**Task details**
No pictures go in the copy; retype exactly the lines from the one with "Task: Toggle Bold text formatting" through the last line of the records.

**Data for processing**

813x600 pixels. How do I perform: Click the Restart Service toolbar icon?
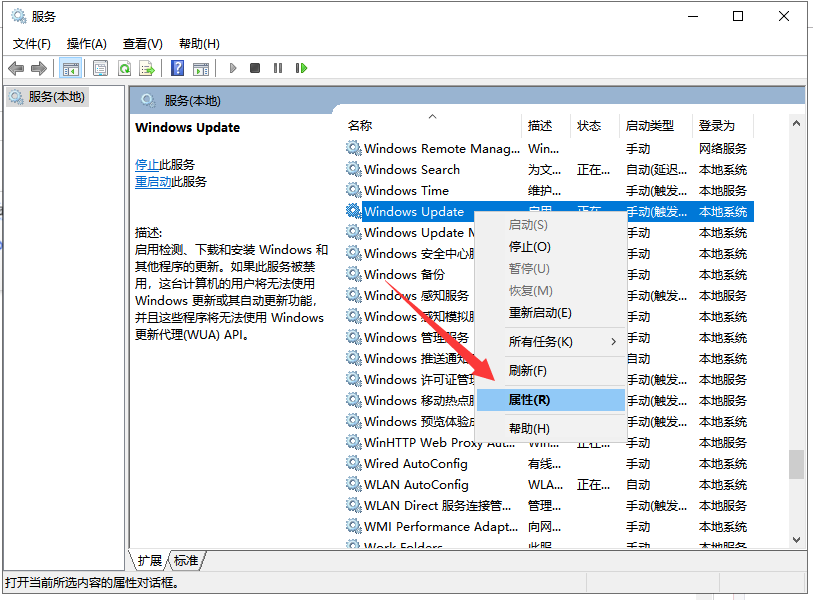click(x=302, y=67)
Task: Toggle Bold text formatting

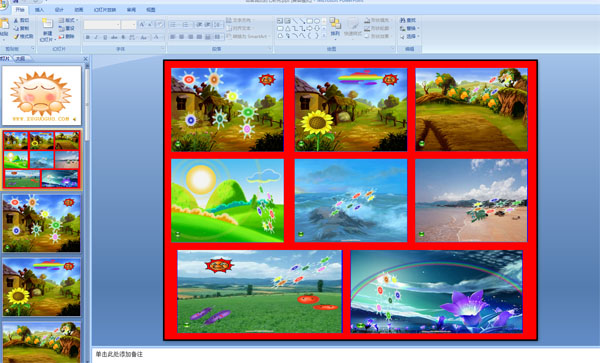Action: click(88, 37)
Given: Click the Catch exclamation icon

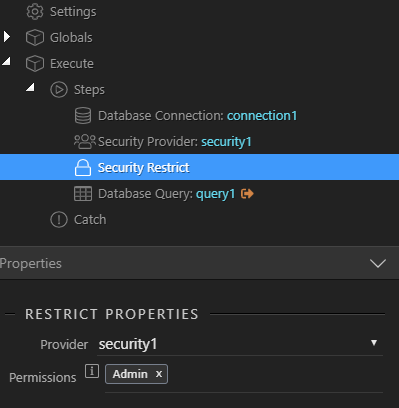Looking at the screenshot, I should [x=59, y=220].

**Exercise solution**
Task: Toggle Bold text formatting

Action: click(88, 37)
Given: Click the Catch exclamation icon

Looking at the screenshot, I should [x=59, y=220].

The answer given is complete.